פוסט זה זמין גם ב: עברית
Findings In this test-negative case-control analysis that included 70 155 tests from symptomatic adults, the likelihood of vaccination with 3 mRNA vaccine doses (vs unvaccinated) was significantly lower among both Omicron (odds ratio, 0.33) and Delta (odds ratio, 0.065) cases than SARS-CoV-2–negative controls; a similar pattern was observed with 3 vaccine doses vs 2 doses (Omicron odds ratio, 0.34; Delta odds ratio, 0.16).
Meaning These findings suggest that vaccination with 3 doses of mRNA COVID-19 vaccine, compared with being unvaccinated and with receipt of 2 doses, was associated with protection against both the Omicron and Delta variants, although higher odds ratios for the association with Omicron infection suggest less protection for Omicron than for Delta.
Importance Assessing COVID-19 vaccine performance against the rapidly spreading SARS-CoV-2 Omicron variant is critical to inform public health guidance.
Objective To estimate the association between receipt of 3 doses of Pfizer-BioNTech BNT162b2 or Moderna mRNA-1273 vaccine and symptomatic SARS-CoV-2 infection, stratified by variant (Omicron and Delta).

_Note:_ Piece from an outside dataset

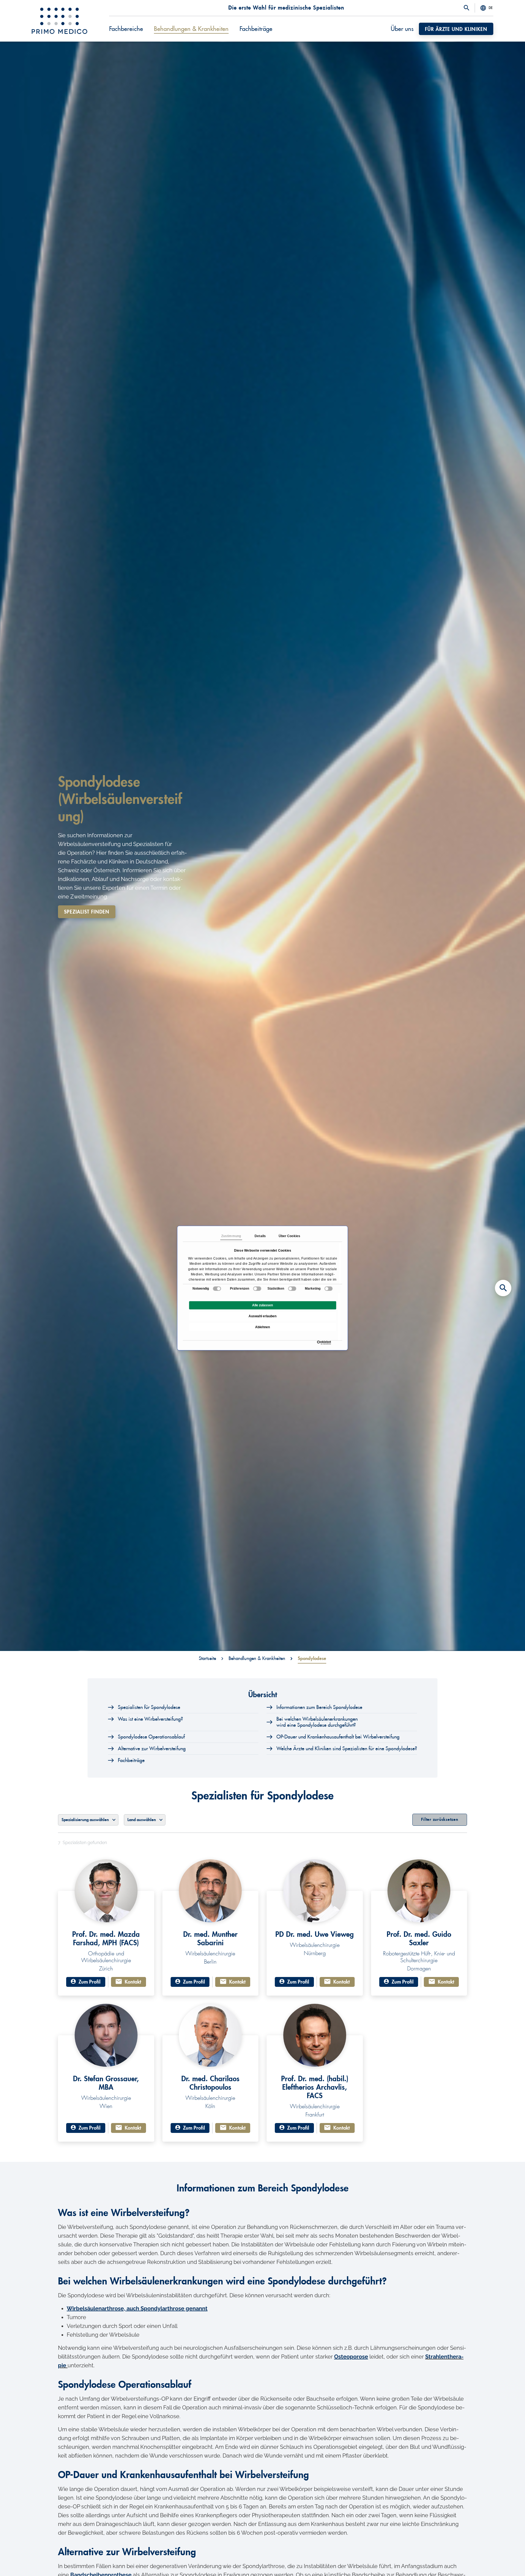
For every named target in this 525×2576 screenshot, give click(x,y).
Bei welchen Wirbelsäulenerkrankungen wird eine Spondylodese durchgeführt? (317, 1722)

Design, Setting, and Participants A test-negative case-control analysis among adults 18 years or older with COVID-like illness tested December 10, 2021, through January 1, 2022, by a national pharmacy-based testing program (4666 COVID-19 testing sites across 49 US states).
Exposures Three doses of mRNA COVID-19 vaccine (third dose ≥14 days before test and ≥6 months after second dose) vs unvaccinated and vs 2 doses 6 months or more before test (ie, eligible for a booster dose).

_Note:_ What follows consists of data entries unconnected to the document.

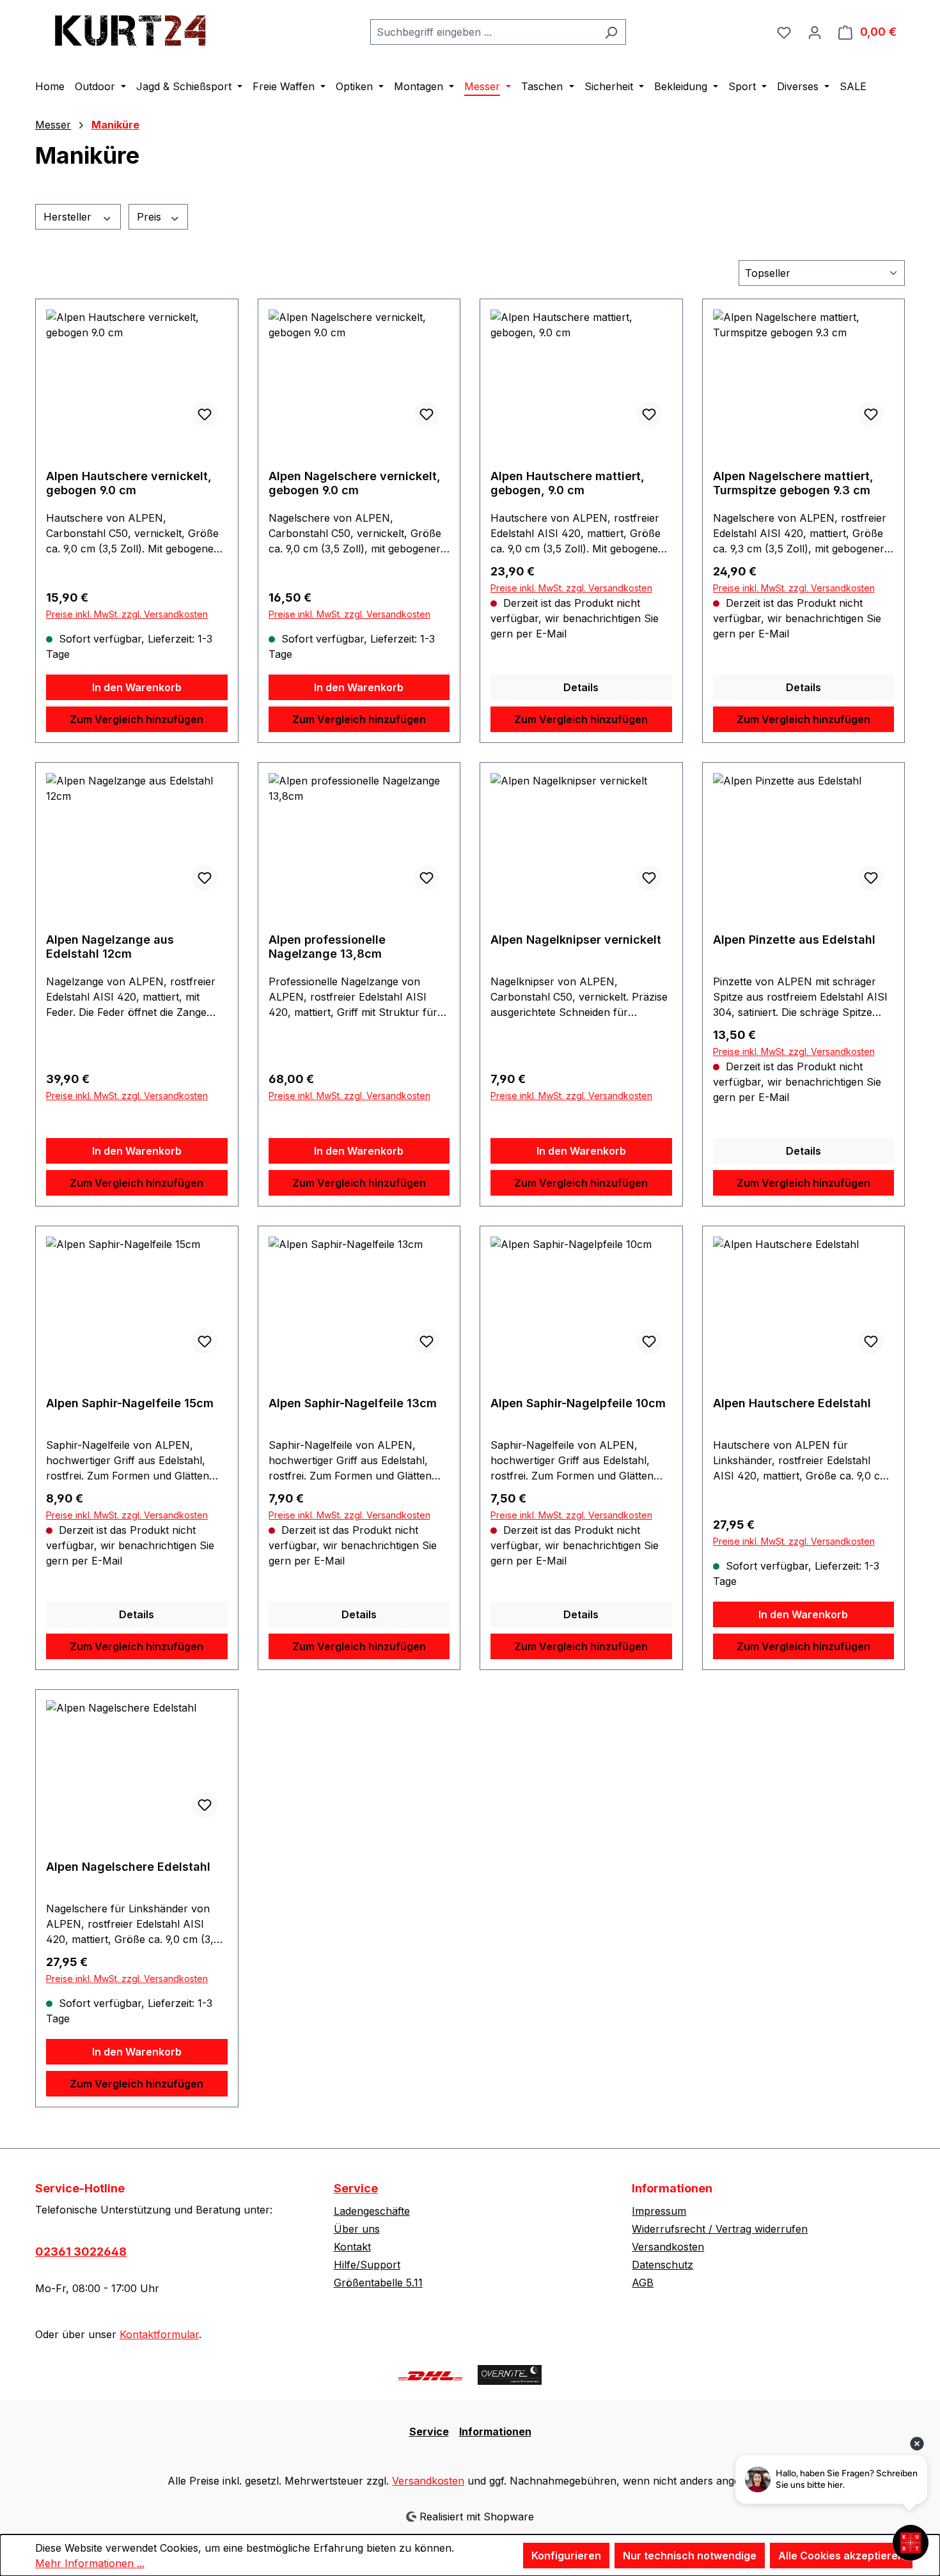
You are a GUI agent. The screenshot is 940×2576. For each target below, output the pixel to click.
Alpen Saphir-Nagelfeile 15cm (130, 1403)
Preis (150, 216)
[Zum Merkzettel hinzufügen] (204, 414)
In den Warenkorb (137, 687)
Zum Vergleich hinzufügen (136, 719)
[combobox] (483, 32)
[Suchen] (611, 32)
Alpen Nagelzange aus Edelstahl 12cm (110, 946)
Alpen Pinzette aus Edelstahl (794, 939)
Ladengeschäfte (372, 2211)
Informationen (495, 2431)
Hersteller (69, 216)
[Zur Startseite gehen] (131, 29)
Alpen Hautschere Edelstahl (792, 1403)
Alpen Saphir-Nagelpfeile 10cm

Main Outcomes and Measures Association between symptomatic SARS-CoV-2 infection (stratified by Omicron or Delta variants defined using S-gene target failure) and vaccination (3 doses vs unvaccinated and 3 doses vs 2 doses). Associations were measured with multivariable multinomial regression. Among cases, a secondary outcome was median cycle threshold values (inversely proportional to the amount of target nucleic acid present) for 3 viral genes, stratified by variant and vaccination status.

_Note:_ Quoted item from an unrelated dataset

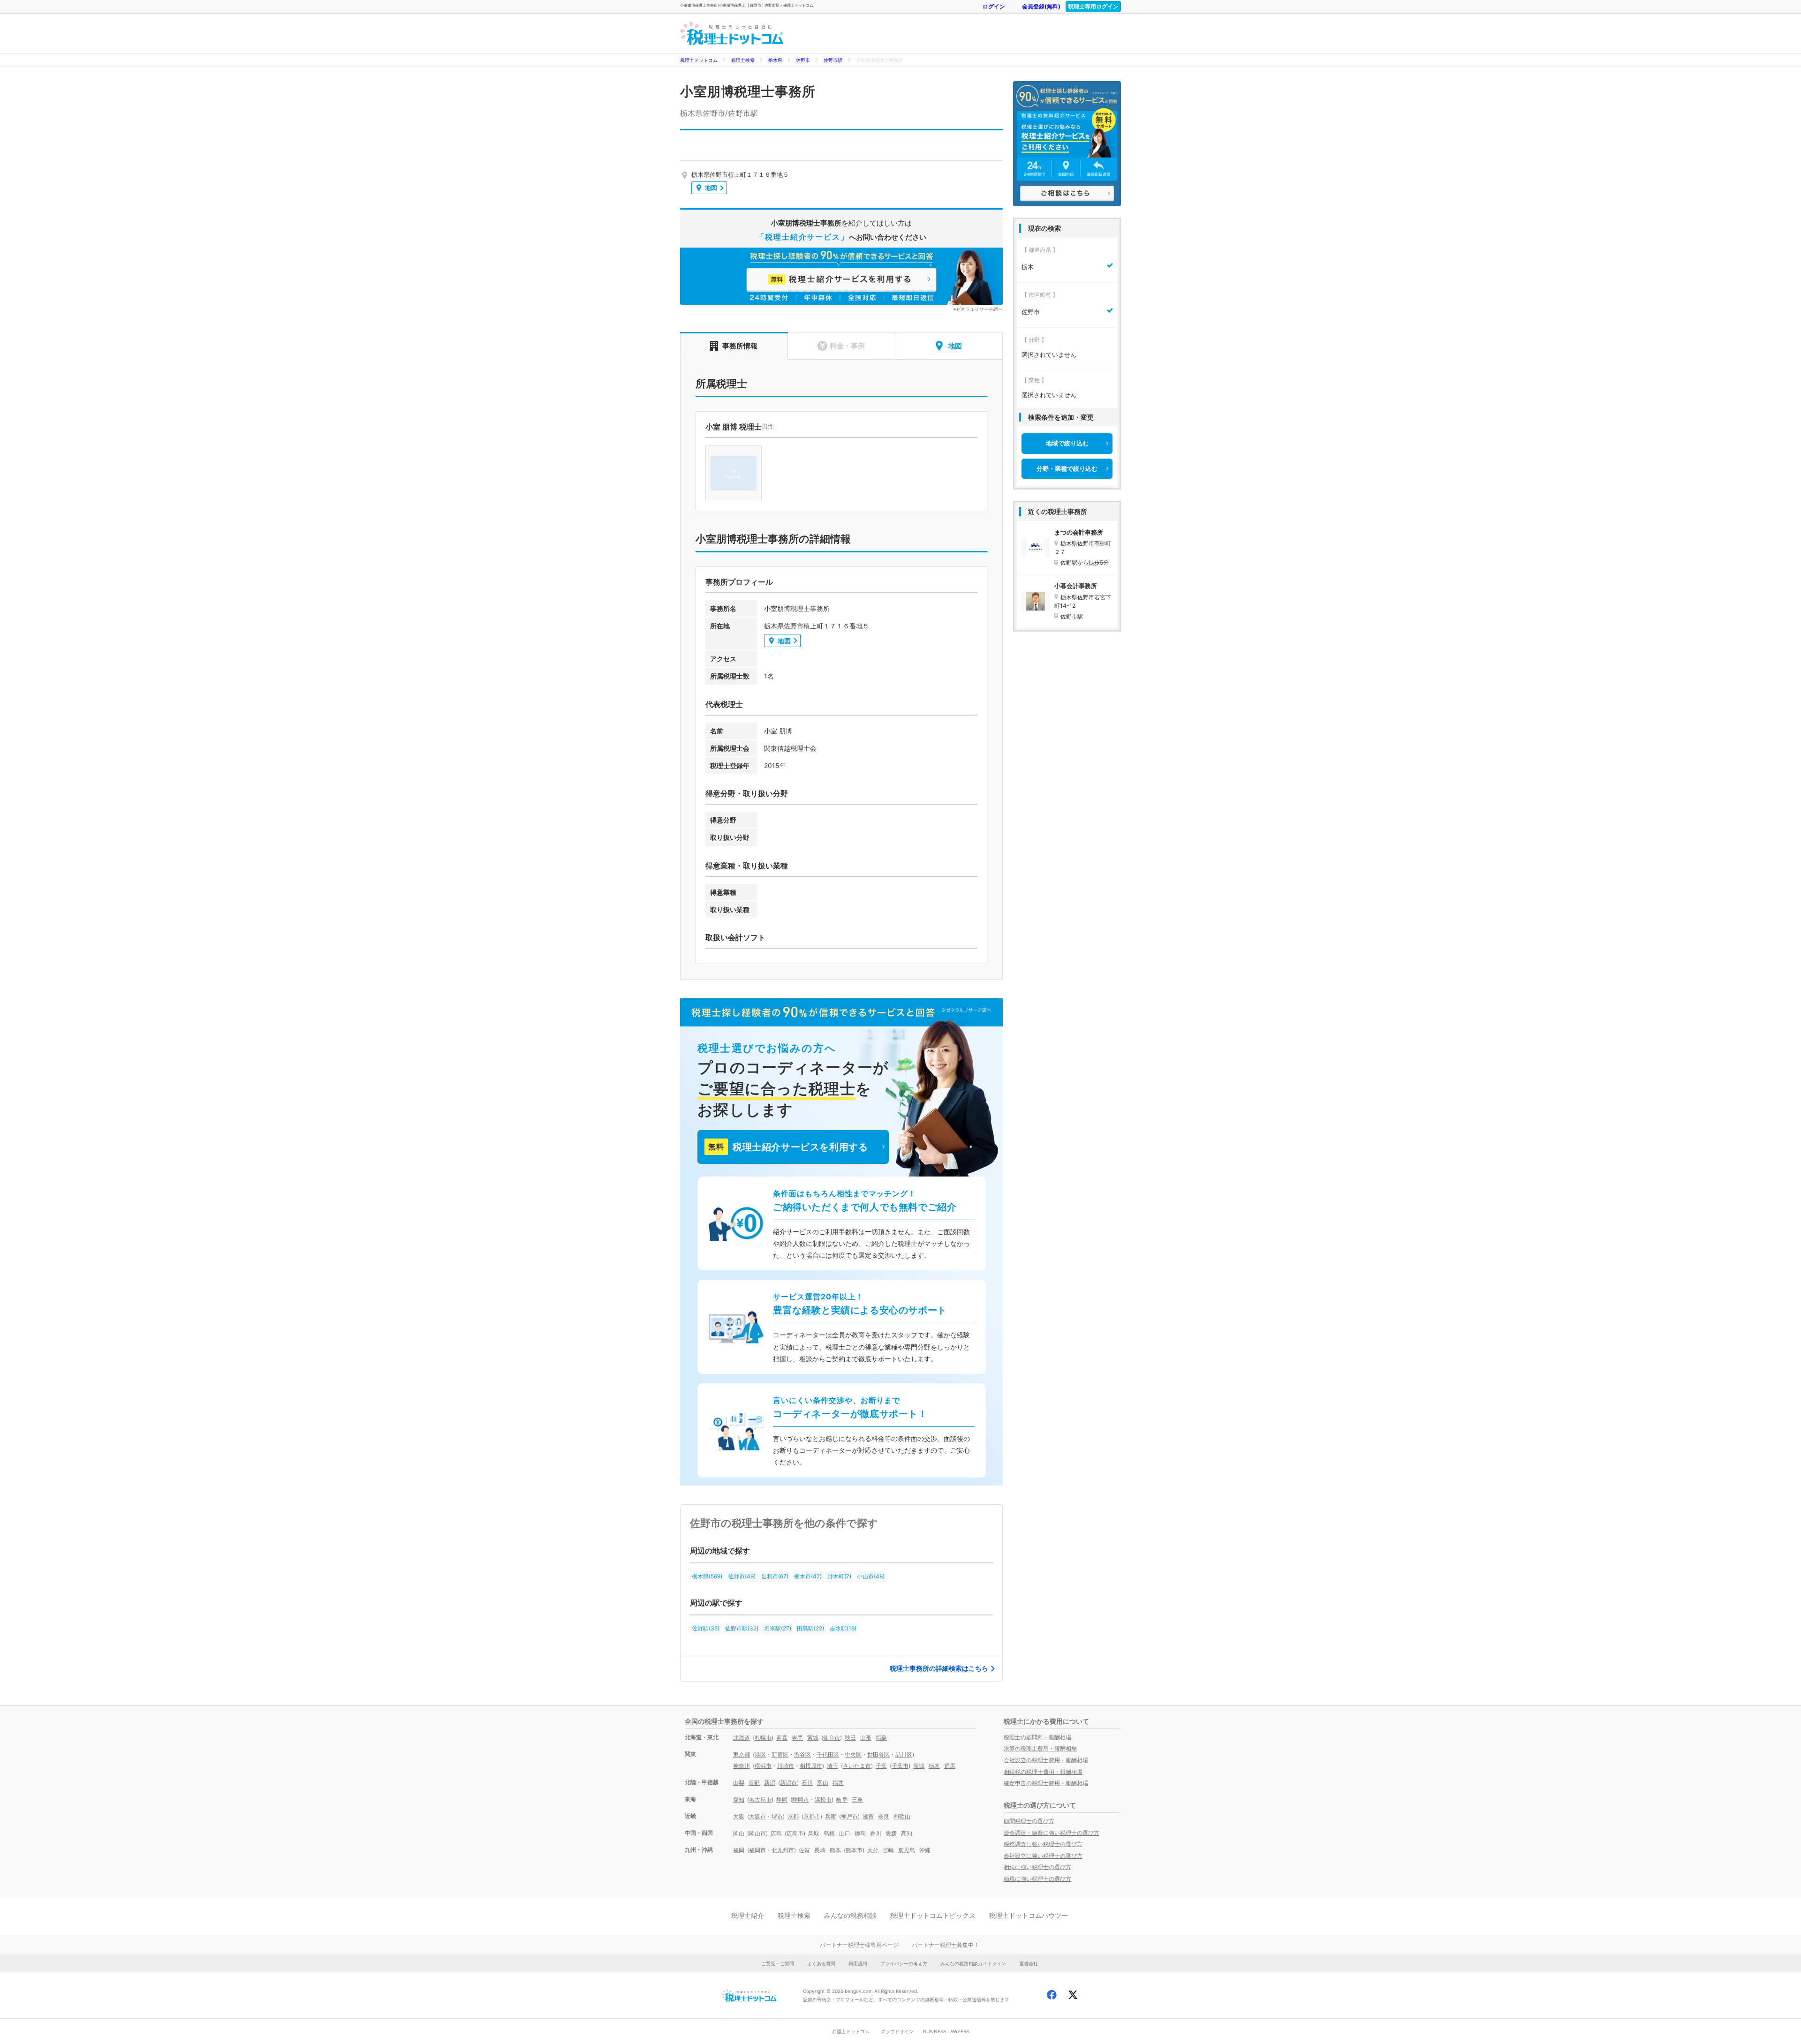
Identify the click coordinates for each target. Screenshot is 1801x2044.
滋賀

Results Overall, 23 391 cases (13 098 Omicron; 10 293 Delta) and 46 764 controls were included (mean age, 40.3 [SD, 15.6] years; 42 050 [60.1%] women). Prior receipt of 3 mRNA vaccine doses was reported for 18.6% (n = 2441) of Omicron cases, 6.6% (n = 679) of Delta cases, and 39.7% (n = 18 587) of controls; prior receipt of 2 mRNA vaccine doses was reported for 55.3% (n = 7245), 44.4% (n = 4570), and 41.6% (n = 19 456), respectively; and being unvaccinated was reported for 26.0% (n = 3412), 49.0% (n = 5044), and 18.6% (n = 8721), respectively. The adjusted odds ratio for 3 doses vs unvaccinated was 0.33 (95% CI, 0.31-0.35) for Omicron and 0.065 (95% CI, 0.059-0.071) for Delta; for 3 vaccine doses vs 2 doses the adjusted odds ratio was 0.34 (95% CI, 0.32-0.36) for Omicron and 0.16 (95% CI, 0.14-0.17) for Delta. Median cycle threshold values were significantly higher in cases with 3 doses vs 2 doses for both Omicron and Delta (Omicron N gene: 19.35 vs 18.52; Omicron ORF1ab gene: 19.25 vs 18.40; Delta N gene: 19.07 vs 17.52; Delta ORF1ab gene: 18.70 vs 17.28; Delta S gene: 23.62 vs 20.24).
Conclusions and Relevance Among individuals seeking testing for COVID-like illness in the US in December 2021, receipt of 3 doses of mRNA COVID-19 vaccine (compared with unvaccinated and with receipt of 2 doses) was less likely among cases with symptomatic SARS-CoV-2 infection compared with test-negative controls. These findings suggest that receipt of 3 doses of mRNA vaccine, relative to being unvaccinated and to receipt of 2 doses, was associated with protection against both the Omicron and Delta variants, although the higher odds ratios for Omicron suggest less protection for Omicron than for Delta.